### Prompt
Please output the lines from the one with "This screenshot has height=481, width=673." through the end of the data exactly as written, omitting all pictures.

Pixel coordinate grounding data
[Start of section]
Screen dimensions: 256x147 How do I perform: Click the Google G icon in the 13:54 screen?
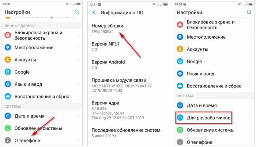pyautogui.click(x=180, y=61)
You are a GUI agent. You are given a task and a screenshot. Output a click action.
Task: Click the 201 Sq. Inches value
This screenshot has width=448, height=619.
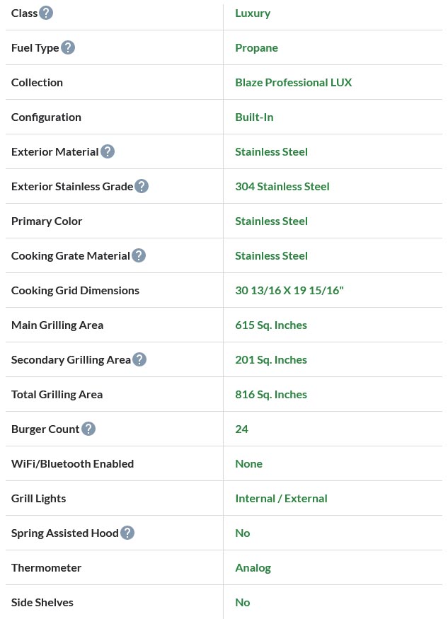pyautogui.click(x=271, y=359)
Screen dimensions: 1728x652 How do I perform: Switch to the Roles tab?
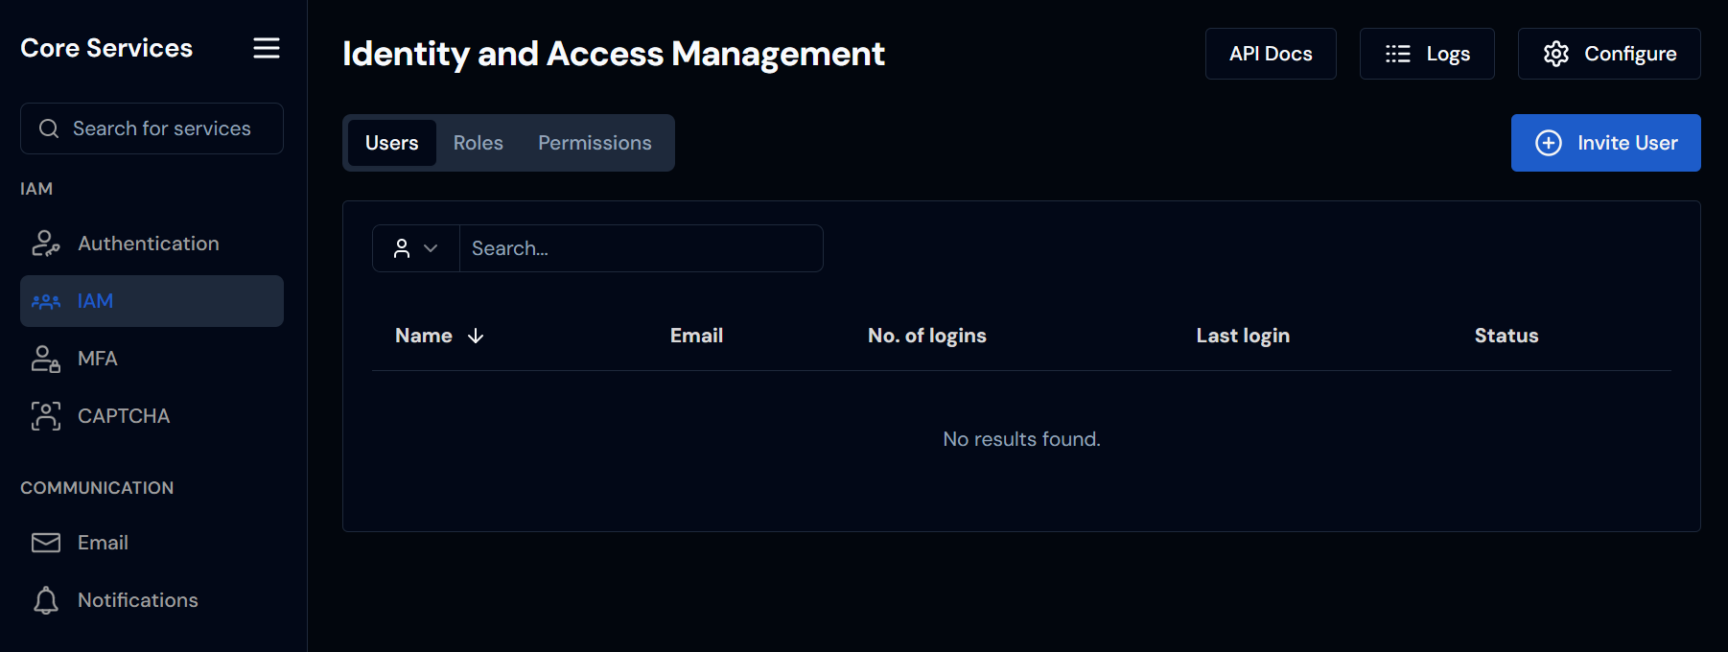tap(478, 142)
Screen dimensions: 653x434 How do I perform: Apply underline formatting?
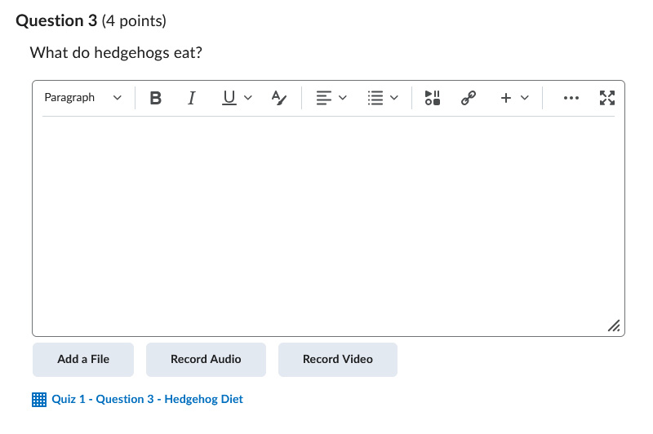point(229,98)
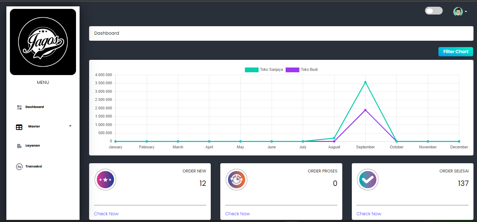Click the Transaksi exchange icon in sidebar
Image resolution: width=477 pixels, height=222 pixels.
(19, 167)

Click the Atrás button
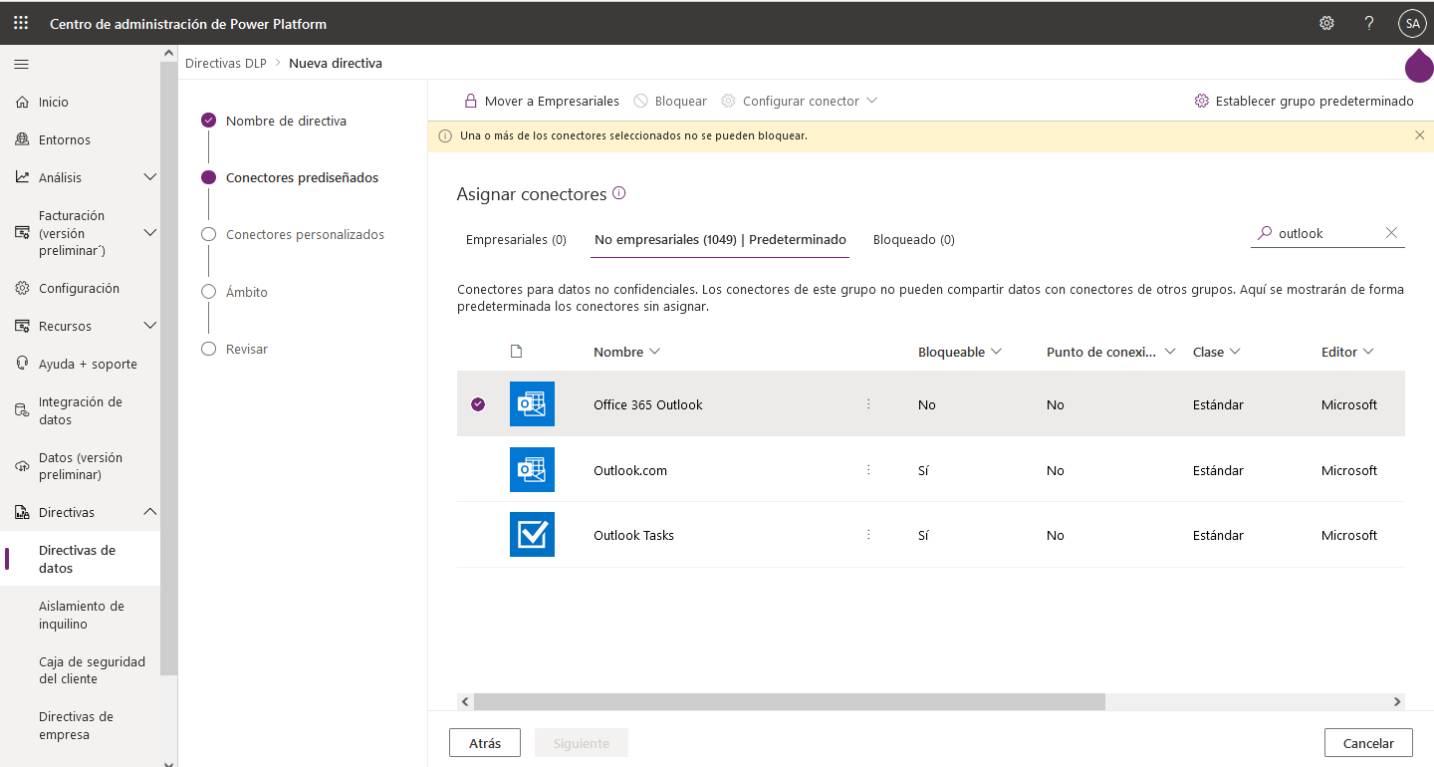(484, 742)
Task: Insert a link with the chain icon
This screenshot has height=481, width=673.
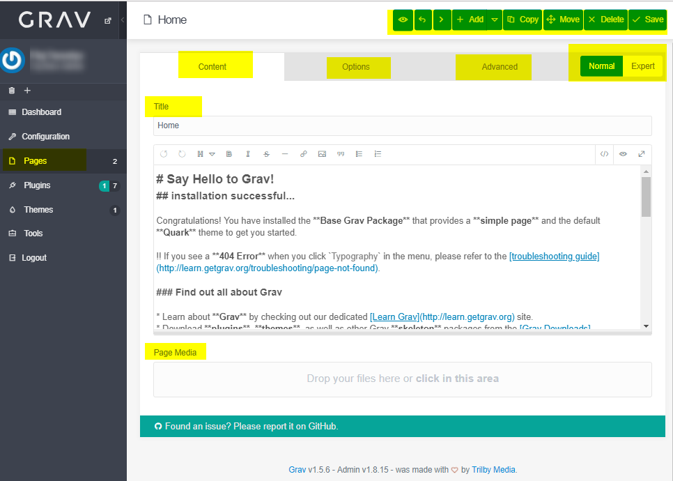Action: [303, 154]
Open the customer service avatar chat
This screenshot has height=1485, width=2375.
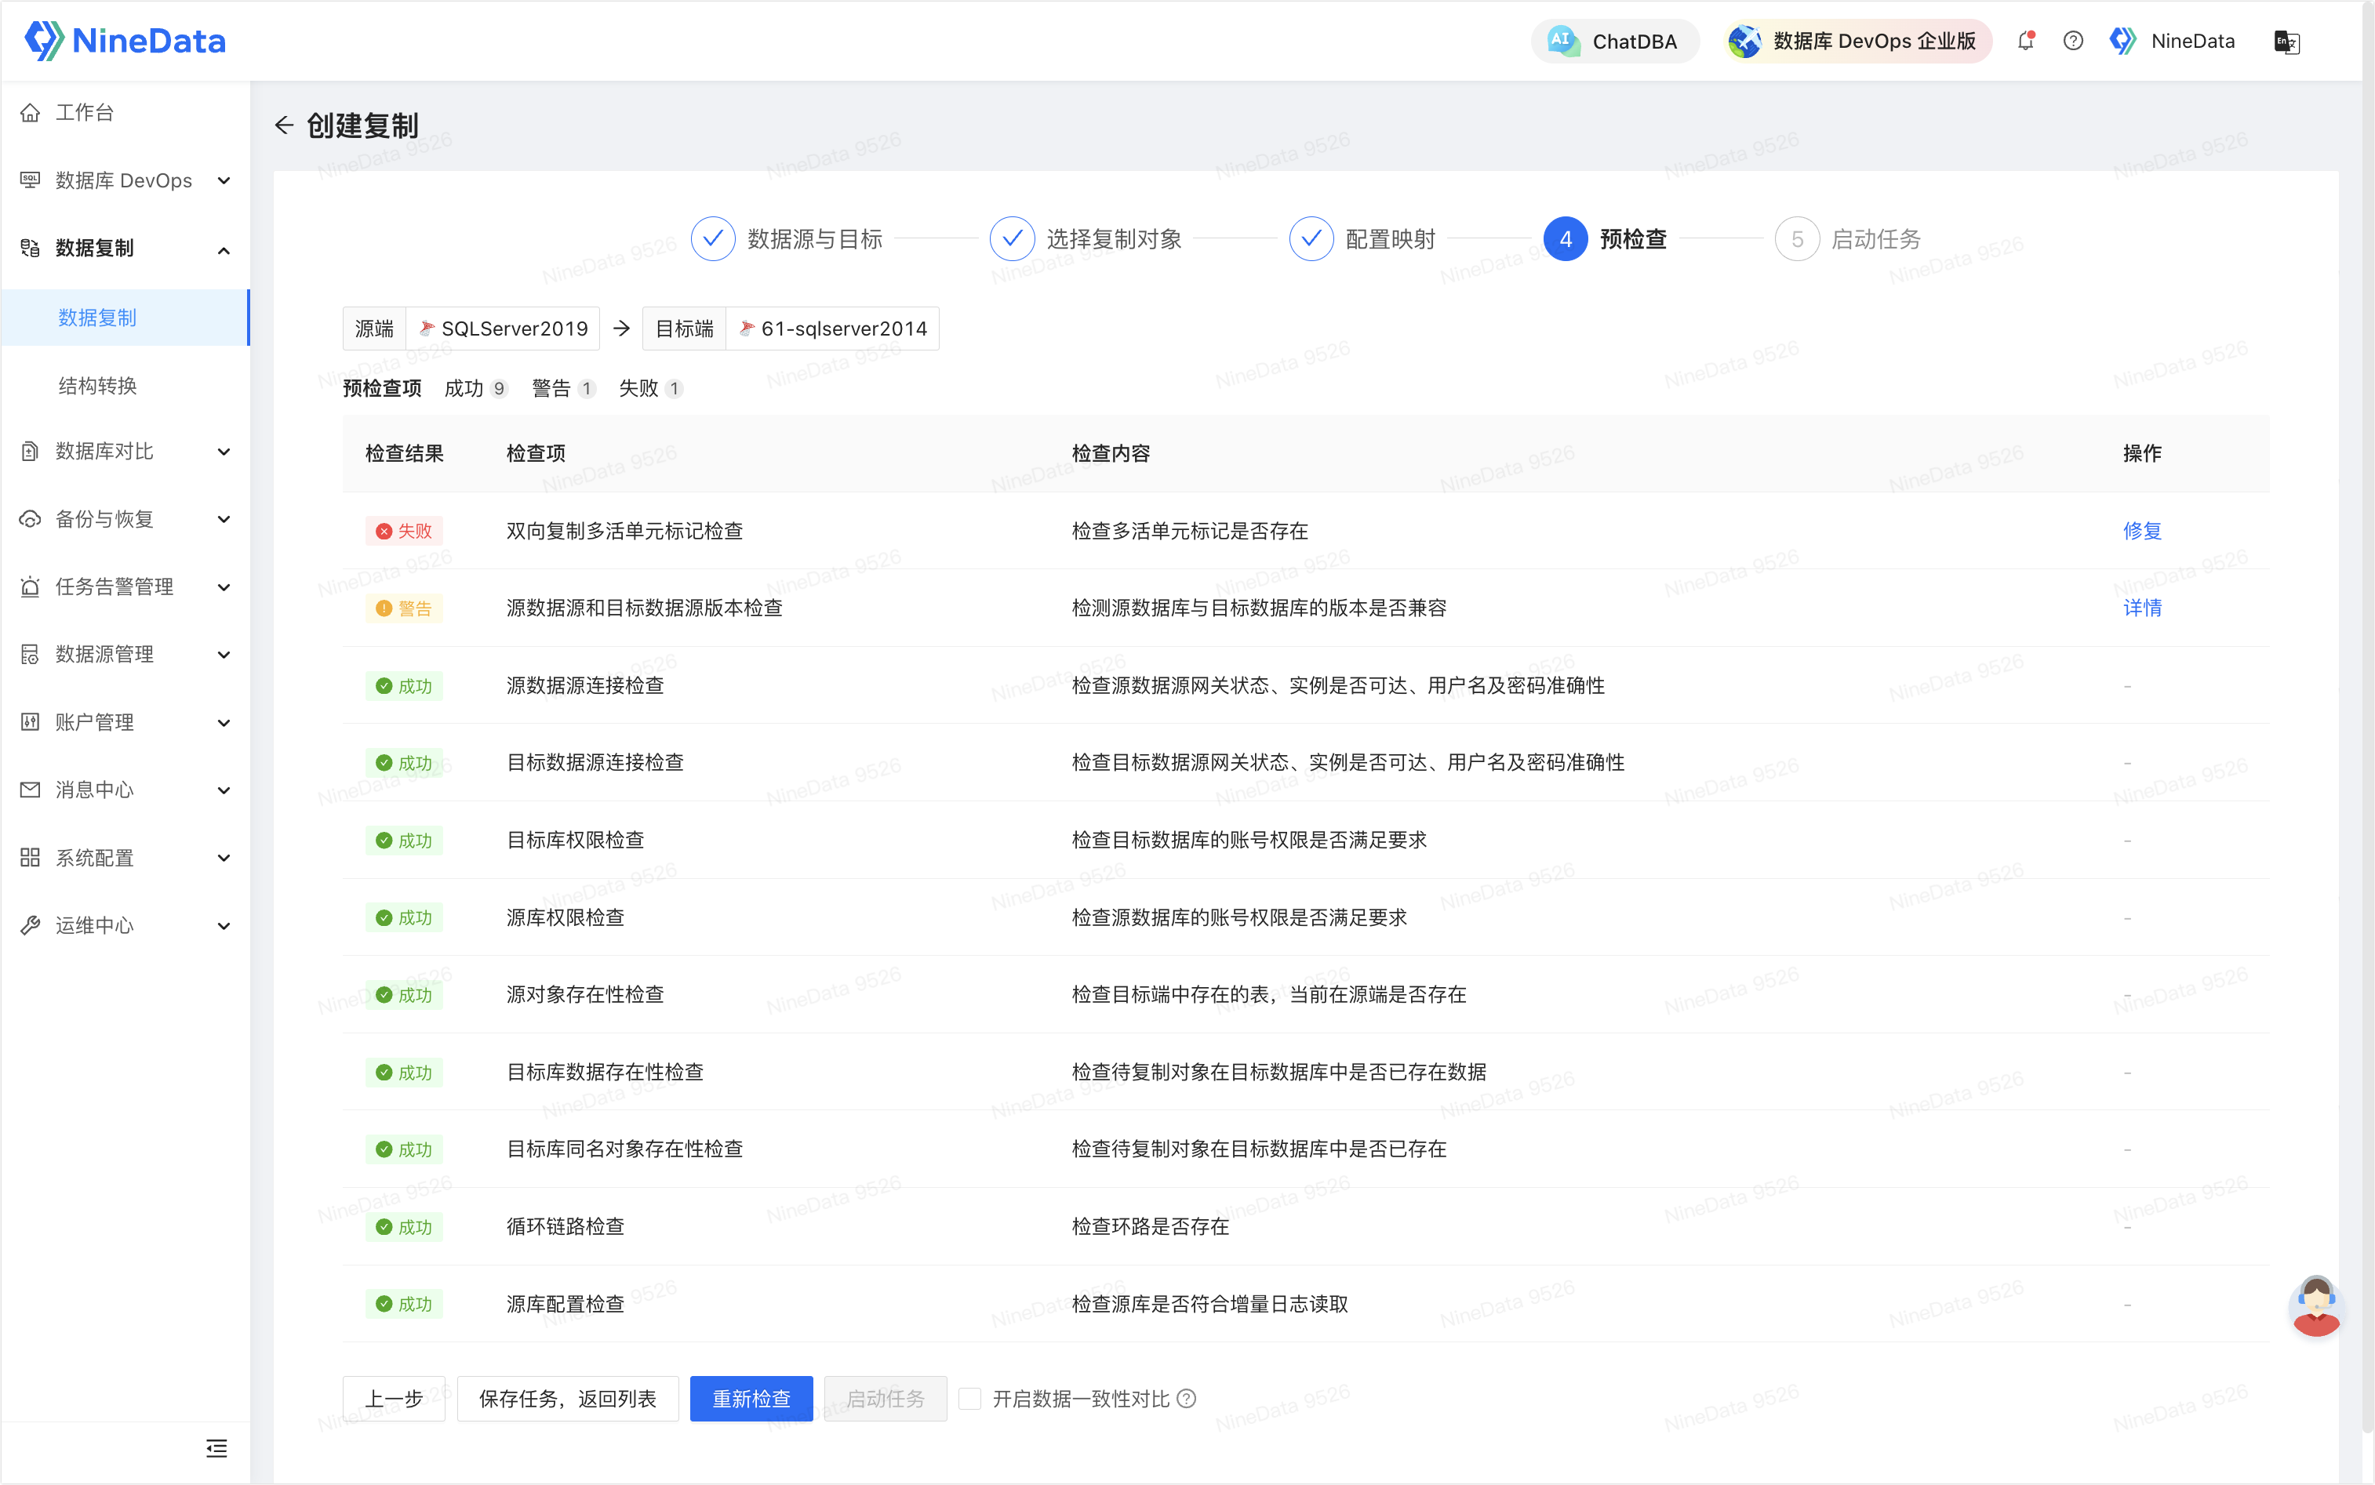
[End of section]
### Result below
This screenshot has height=481, width=673.
Action: [303, 154]
Open the customer service avatar chat
This screenshot has height=1485, width=2375.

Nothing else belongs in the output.